The Three Classic Onboarding Landmines: Fit. Deliver. Adjust.
 
Fit. No one will follow anyone anywhere anytime until they have earned the right to lead. This is why new leaders must converge into their new organizations before they try to evolve them. The heart of BRAVE leadership is relationships. You can’t lead until you can connect.
 
Deliver. Almost everyone tells new leaders they hire to take their time and focus on the long term. These people mean it when they say it. But then reality settles in and they push their new leaders to deliver over the short-term. It’s not an either-or choice. New leaders must deliver early wins on the way to bigger, longer-term wins.
 
Adjust. Things change. Leaders that don’t adjust to changes down the road get run over by those changes. They key here is to figure out if the changes have temporary or enduring, minor or major impacts. If they are minor and temporary, ignore them; minor and enduring, evolve; major and temporary, manage the crisis or opportunity; major and enduring, hit a reset button.
 
When a new leader fails, whomever you ask why they failed will blame the other party.
 
“He didn’t fit.”
 
“She couldn’t deliver.”
 
“Things changed.”
 
Or, from the failed leader’s perspective:
 
“They weren’t whom they pretended to be when they hired me.”
 
“They didn’t give me the support and resources I needed to deliver.”
 
“Things changed.”
 
Whose fault is it when a new leader fails? Everyone’s. Shame on the organization for not onboarding the new leader right. Shame on the new leader for not taking charge of their own onboarding and getting a head start, managing the message and building the team.
 
In CNN’s Brian Stelter Inside the ouster of the ‘Today’ show boss, Stelter describes how Horowitz “criticized some of the co-hosts” while he was doing his initial listening tour. Not surprisingly they fought back.
 
As the New York Times’ Bill Carter put it,
 
It was widely accepted inside NBC News that Mr. Horowitz had been brought in to push “Today” back to the top. The staff on the show had been expecting that he would institute changes…
 
In situations like this (and actually in all situations), people faced with a new leader have only one question, “What does this mean for me?”
 
Where Horowitz stepped on the fit landmine was in seeding potential changes before he had earned the right to do so. It seems like he was doing too much talking (and criticizing) during his ‘listening tour’ and not enough listening. He got the booby prize and paid the price.
 
Listening Tour Prizes
 
– Last place: using initial meetings to pre-sell ideas
– Basics: focusing initial meetings on listening and learning
– First prize: embracing the idea that initial meetings are all about building relationships. Everything else (including learning about the business) is a bonus.

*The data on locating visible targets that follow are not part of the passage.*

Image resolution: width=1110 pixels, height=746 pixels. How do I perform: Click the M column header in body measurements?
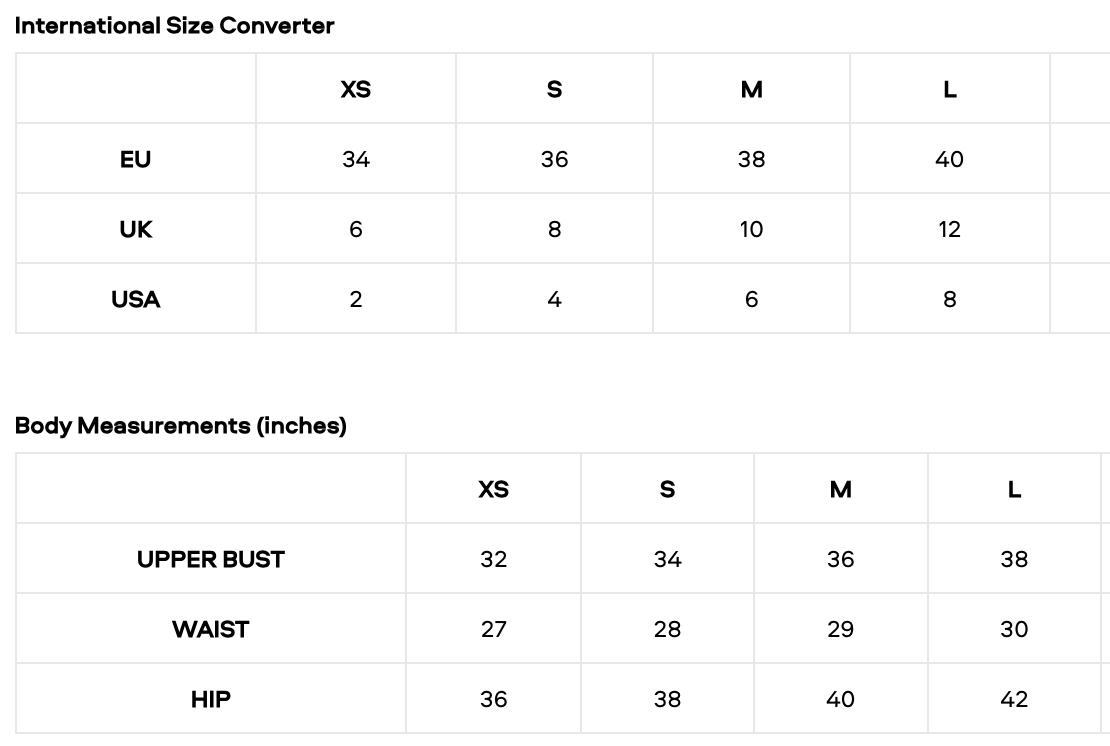click(841, 489)
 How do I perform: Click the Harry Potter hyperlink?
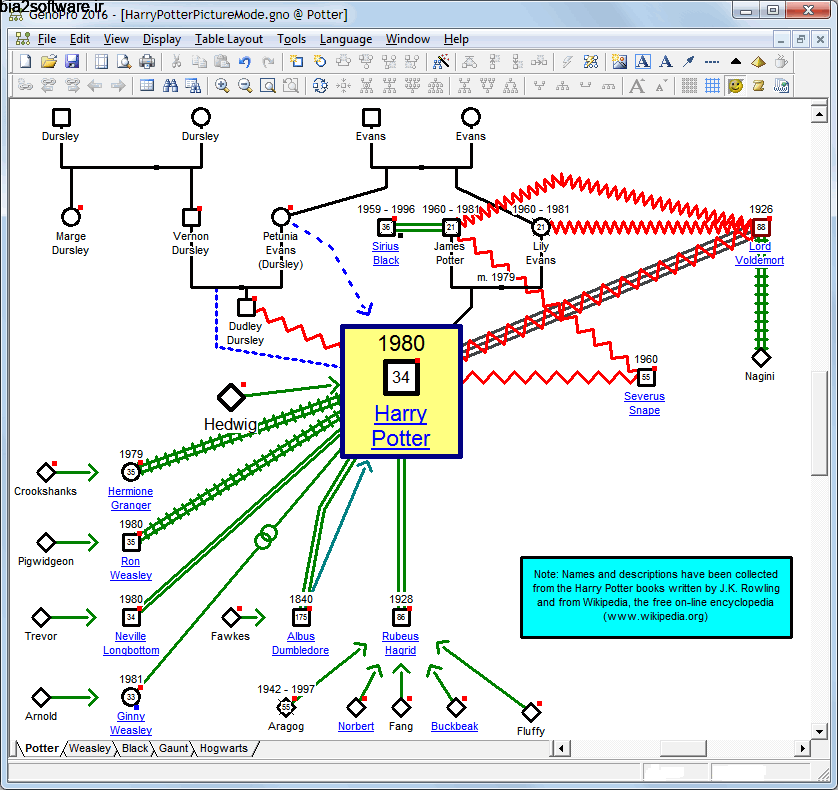click(x=401, y=426)
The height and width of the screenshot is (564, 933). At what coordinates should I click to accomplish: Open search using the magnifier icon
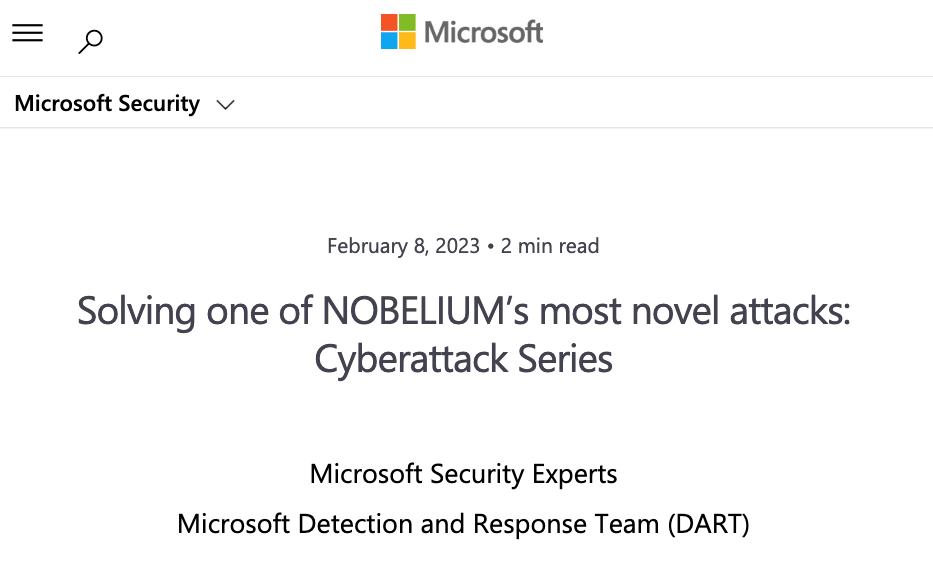(x=90, y=41)
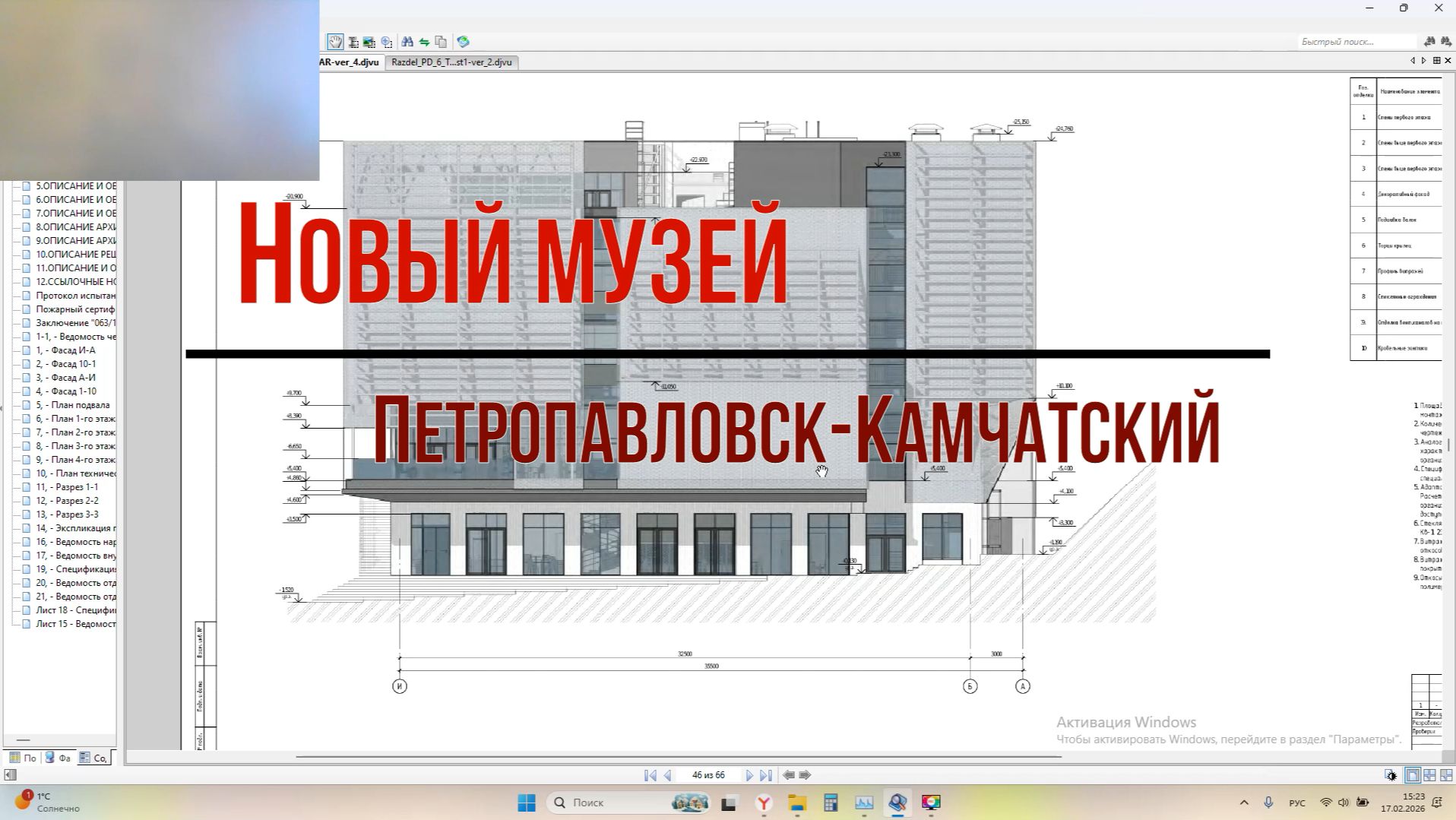Activate the text selection tool
Viewport: 1456px width, 820px height.
tap(352, 42)
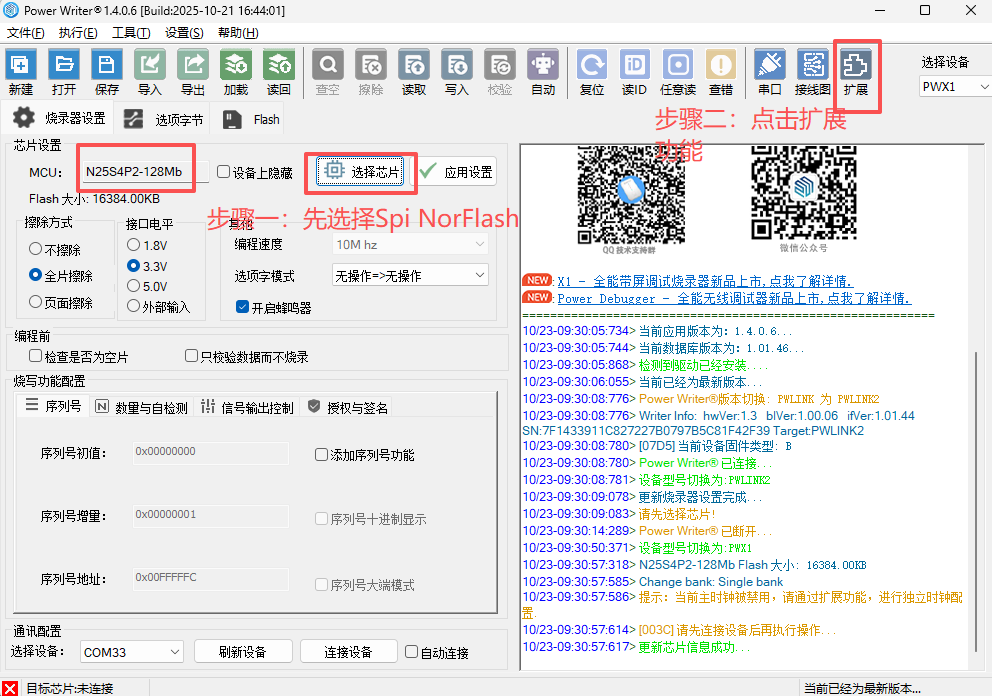This screenshot has width=992, height=696.
Task: Click the 读ID toolbar icon
Action: (634, 73)
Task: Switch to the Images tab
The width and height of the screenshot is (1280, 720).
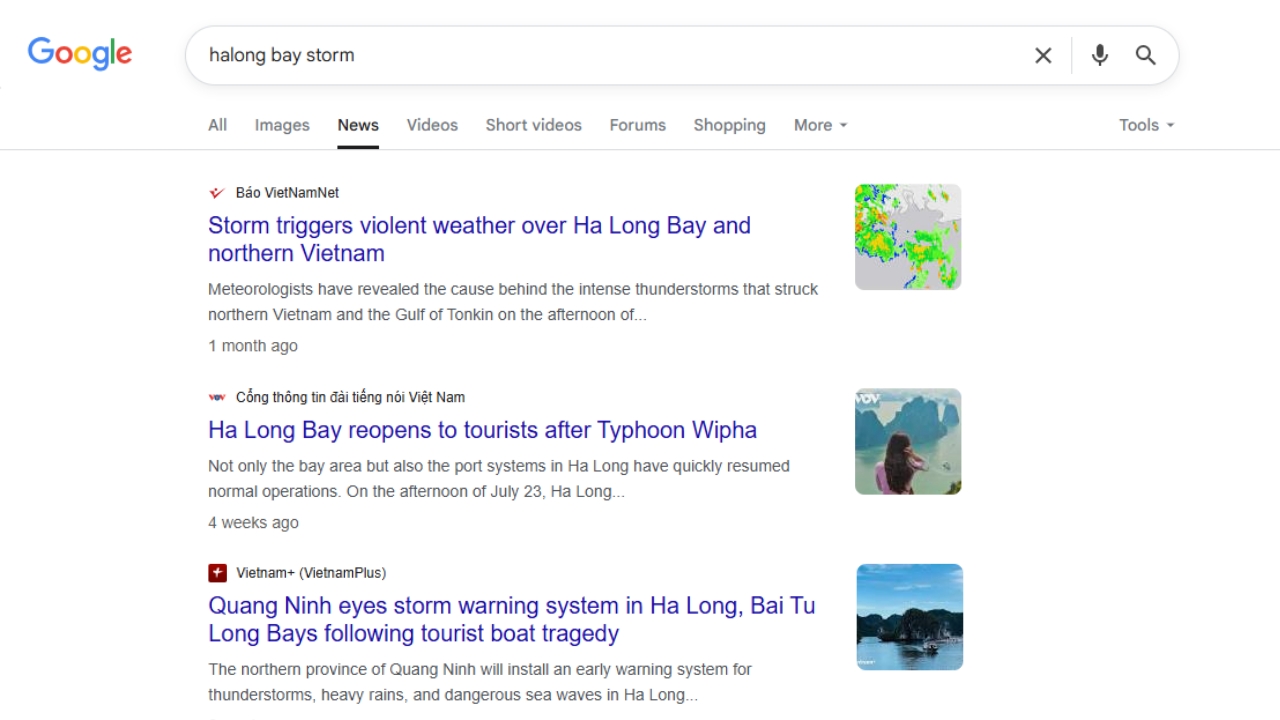Action: coord(282,125)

Contributors, Watchers, Detractors
 
Change agents face three types of audiences.
 
– Contributors who have already embraced the change. These people want the new leader to succeed and will help.
– Detractors are against the change. They either feel threatened themselves or see their colleagues threatened. They will resist the change.
– Watchers reserve judgment. They will wait and see how things play out before deciding whether to assist or resist the new leader.
 
The basic prescription is to lead with the contributors and get them to enroll some of the watchers while getting the detractors out of the way.
 
Instead, Horowitz created new detractors (Morales and Geist) who enrolled watchers (like Lauer) in their resistance.
 
The lesson is to converge into the organization before trying to evolve it. Fit. Deliver. Adjust.